Lyon et al. (1999) propose using a buy-hold abnormal return model (BHAR) instead of the traditionally used AR. Multiple critics voice their concern with this method and discourage from using it (Eckbo et al., 2000; Bessembinder & Zhang, 2013; Kolari and Pynnönen, 2010, 2013). Kolari and Pynnönen (2013) and Dutta et al. (2018) point out that for long-term event windows the size, power, and robustness of the parametric tests is weakened with the use of BHAR instead of AR. Dutta et al. (2021) recommends using the logarithmic function of the AR instead of BHAR, as it avoids scaling issues between ARs in the sample.

Non-parametric tests, such as sign and rank tests, do not rely on the normality assumption of the AR distribution, and as such, they do not risk of underperforming due to the data being non-normally distributed (Campell, 2010). Multiple papers find that non-parametric tests are superior in accurately rejecting the null hypothesis, compared to parametric tests (Kolari &

Pynnönen, 2011; Campell, 2010). Dutta et al. (2018) note that standardised cross-sectional tests still have their use in financial econometrics. According to them, the KP-test is a useful robustness check tool.

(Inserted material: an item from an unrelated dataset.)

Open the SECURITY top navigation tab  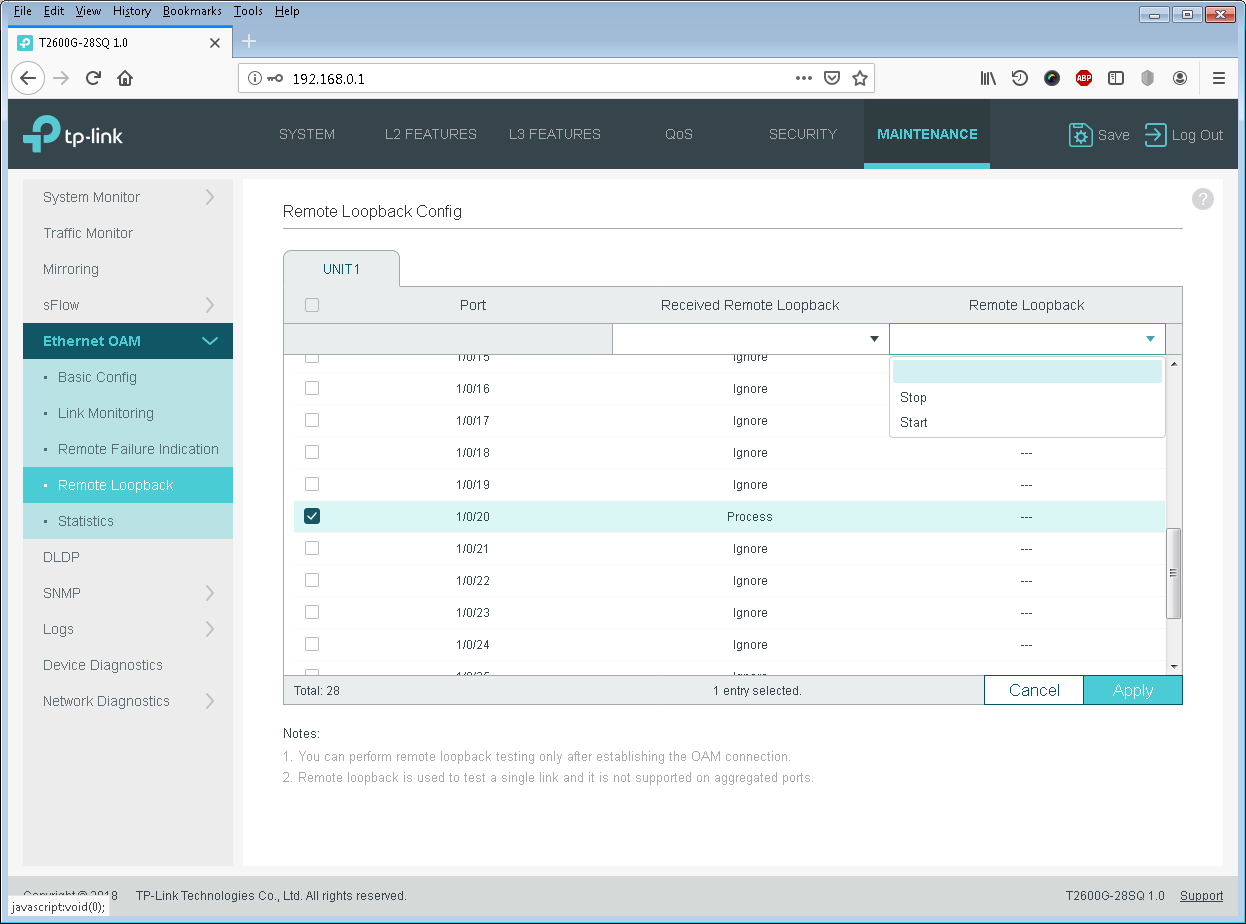point(803,134)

One of the earliest non-parametric tests in event study literature is the Wilcoxon (1945) sign test. it uses the statistical significance of the signs of the AAR’s instead of their actual values. Kolari and Pynnönen (2011) developed the generalized rank test (GRANK) and improve on the previous variant by incorporating the magnitude of returns. As a result, the

GRANK provides more consistent results than all of the previously parametric and non- parametric tests (Kolari and Pynnönen, 2011). Campbell (2010) performed simulation analysis, based on Brown and Warner’s work (1980, 1985), on a non-US-multi-country sample of 50,000 non-US stocks from 1988 to 2006. They found evidence that the rank and generalized rank tests are superior models, confirming Kolari and Pynnönen’s (2011, 2011) findings. Kolari and Pynnönen (2011) state that the GRANK procedure outperforms previously used rank and sign tests of CARs and is robust to AR serial correlation as well as event-induced volatility.

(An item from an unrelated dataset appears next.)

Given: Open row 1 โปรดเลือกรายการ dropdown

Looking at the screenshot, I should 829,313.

They state that the GRANK produces superior empirical power relative to popular parametric tests, especially in multi-day event windows.

This sub-chapter concludes that a combination of the non-parametric GRANK-test and the parametric KP-test test provide a powerful methodology to conduct an event study on long term stock returns. The GRANK is a powerful model for testing the main hypothesis of CAR

= 0 (or CAAR), and the KP-test provides a solid robustness check for the analysis.

2.2. The event: short squeezes

This paper is interested in the financial event known as a short squeeze. In order to fully understand what a short squeeze is, one must understand the market mechanisms that enable this rare financial event to occur. This section aims to explore the workings of the short-selling mechanism, how to measure the risk exposure of short investors, and what potential market or firm specific factors can lead to a short squeeze. The goal is to explore how a short squeeze can impact the long-term value of a firm. The following section will cover academia on short selling (2.2.1.), borrowing of stocks (2.2.2.), short interest (2.2.3.), what factors contribute to a short squeeze (2.2.4.), and finally, what is known long term effects of short squeezes (2.2.5.).

2.2.1. Short selling

Investors usually invest in companies to either make a return on the dividends paid out to them while they hold the stock or the premium they earn when they sell the stock at a later stage. This is known as going long on a stock or holding a long position. An investor expects the company to do well in the future. However, some investors might wish to benefit from negative price movements instead of the positive ones. These investors can benefit from such price fluctuations by using a trading technique called short selling.

Shorting selling is selling a stock, without owning it, usually by selling a borrowed share from a third party (Miller, 1977). A sale with no borrowed share to cover the trade is called

naked short selling, while the alternative is known as short borrowing (Mitchell, 2021). Both are forms of a short position. A short seller increases his return with a decrease and not an increase of the security’s price. Both types of short selling benefit in a similar fashion from the negative price movement. The investor sells a security for price X at time T and buys it for an lower price at T+1 for price Y to cover his first trade. The profit, excluding any transaction fees or borrowing costs, consists of X-Y. As a result, the profit of a short position is capped at the value of X as the price Y can (generally) not be negative. This is distinct from a long position as the price, and profit, of selling a held stock can theoretically be indefinitely high.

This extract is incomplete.